I was checked in quickly, asked my pain level at which point I repeated my line about an epidural, and asked if I was pregnant. I gave a confident no, since fear of more small people in my life had prompted me to take a pregnancy test that morning with the flu’s onset. I sat down in a plastic bucket chair, hugged my knees to ease the pain, and waited.

And I waited and waited. After two hours, I asked the nurse at the desk how many people were ahead of me. Five. As I waited, the crowd in my Brooklyn neighborhood hospital’s emergency room got more and more colorful. I realized at about 9pm that the emergency room was a nighttime haven for some of the area’s homeless or more needy residents. The characters going in and out of the bathrooms motivated me to keep my stomach contents within myself so that I wouldn’t have to go in there after them. In an effort to avoid an older man in a red bomber jacket, wandering between the rows of chairs and talking to himself, I shifted over to a seat in the corner of the room abutting the vending machines. That positioned me perfectly around 10:00pm to witness a young man in a wheelchair dramatically fall out of his chair and start writhing on the floor in an apparent effort to retrieve something from under one of the machines. For the first time in four hours, I unclutched my knees long enough to hobble over to the nurse’s station.

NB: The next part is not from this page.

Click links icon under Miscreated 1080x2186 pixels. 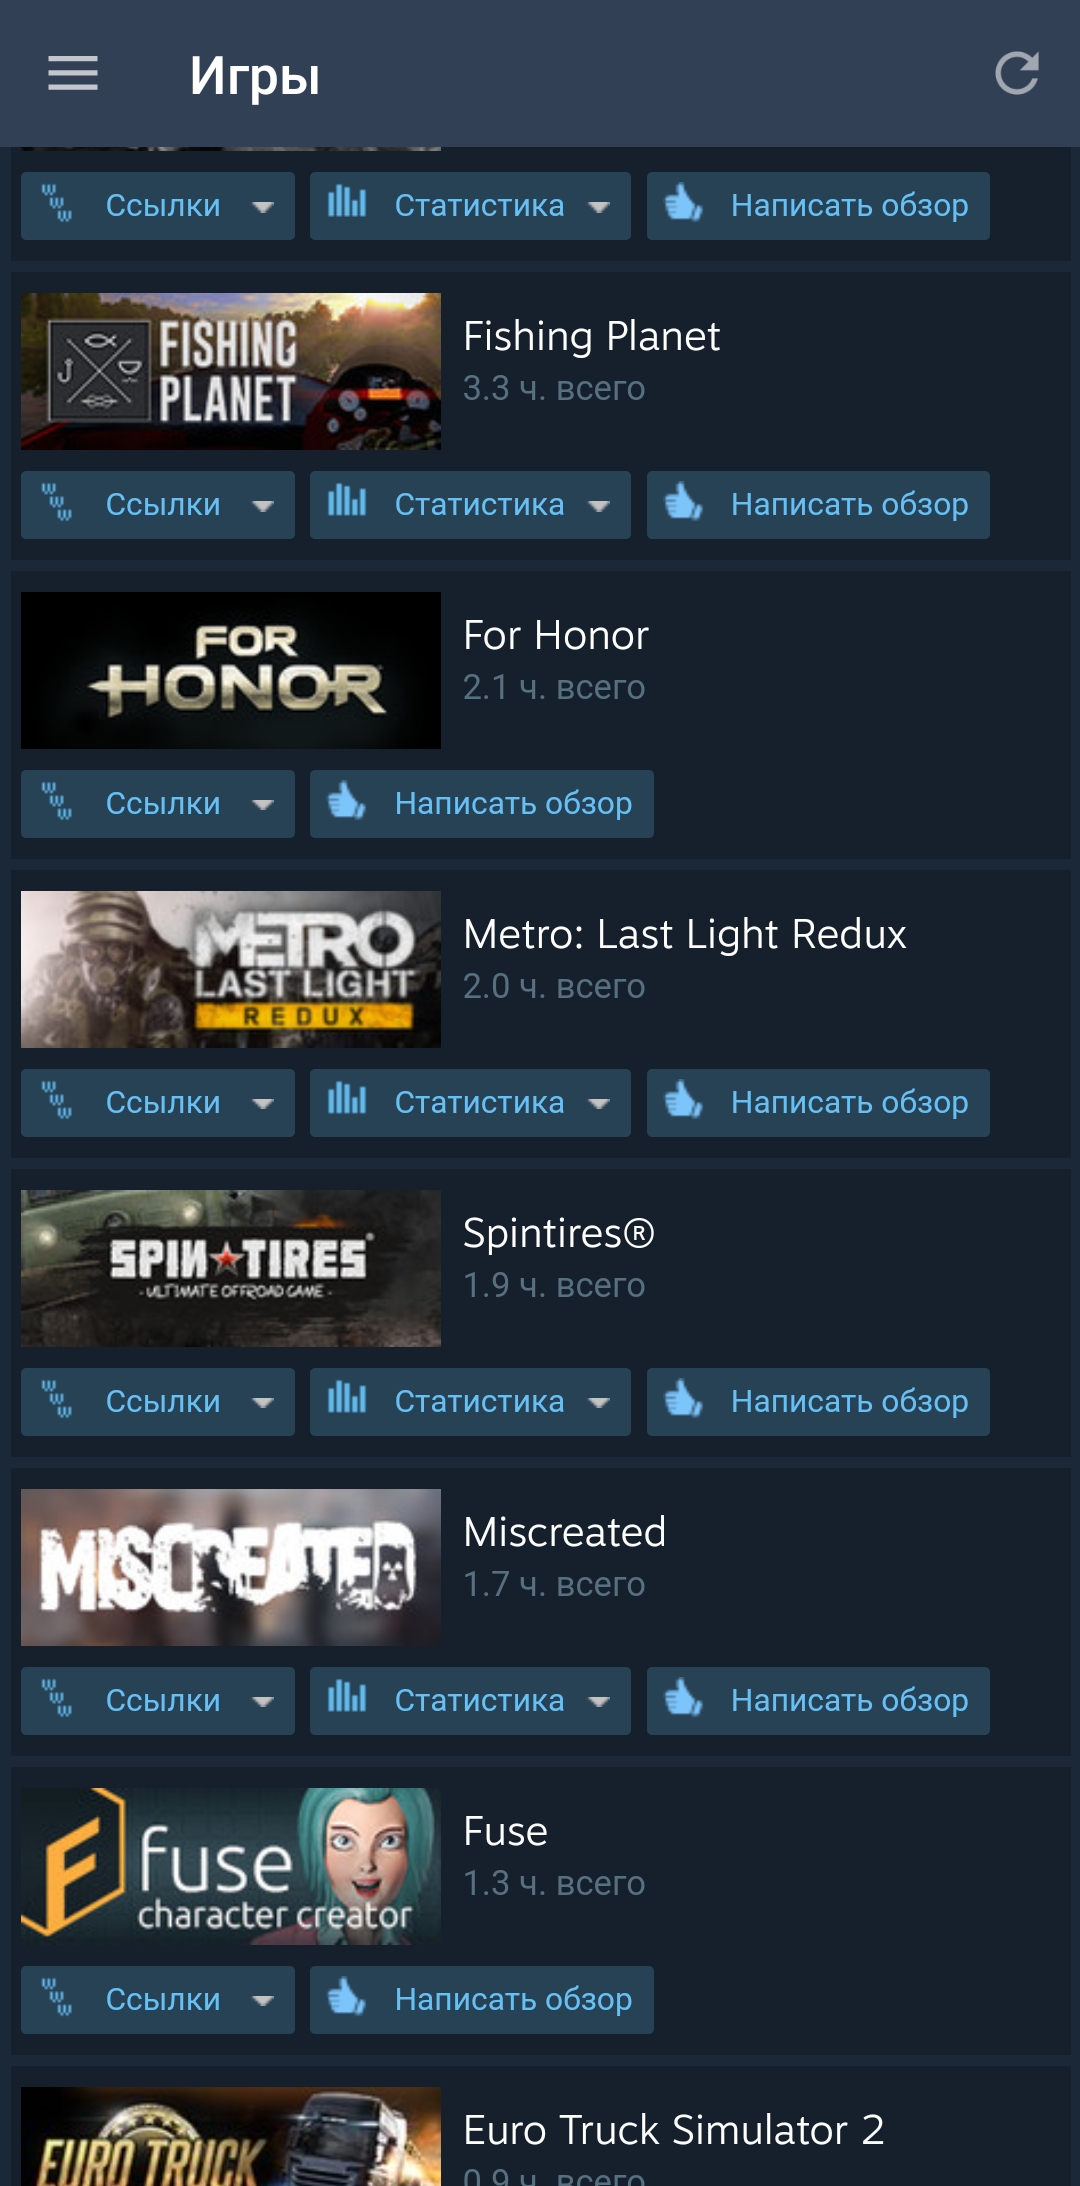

“Excuse me, but I think a patient has fallen out of his wheelchair,” I interrupted the nursely chit chat. Unexpectedly, the nurse rolled her eyes. “Oh, him!” was the exasperated response.

“C’mon, get up,” she prodded wearily, following me back to the man writhing on the floor. At which point, he looked up at the nurse, abandoned any seizure-like behavior, gave a disappointed sigh, did a pseudo-push up to hop up to a standing position, and plopped himself back into his chair. Well then.

At 10:30pm, more than four hours after I had arrived, there were still three people ahead of me. Although tempted to see what else the night crowd might have in store, I decided enough was enough. My stomach pain had subsided and sleep what was I needed most now. So I walked out the door, hailed a cab and went home so my sleeping children.

Initially I was angry about spending four and a half hours huddled against a vending machine, but it didn’t take long to realize that sitting still for that long -- not finishing the baths, getting dinner ready, doing stories and songs, then cleaning up the kitchen and whatever else was pressing --was exactly what I had needed. I had given myself a sick day. Perhaps I could have chosen a more scenic spot, but I had achieved every mother’s dream: in the midst of the evening chaos, I had walked out the door and given myself four hours of doing absolutely nothing. And I came away healed.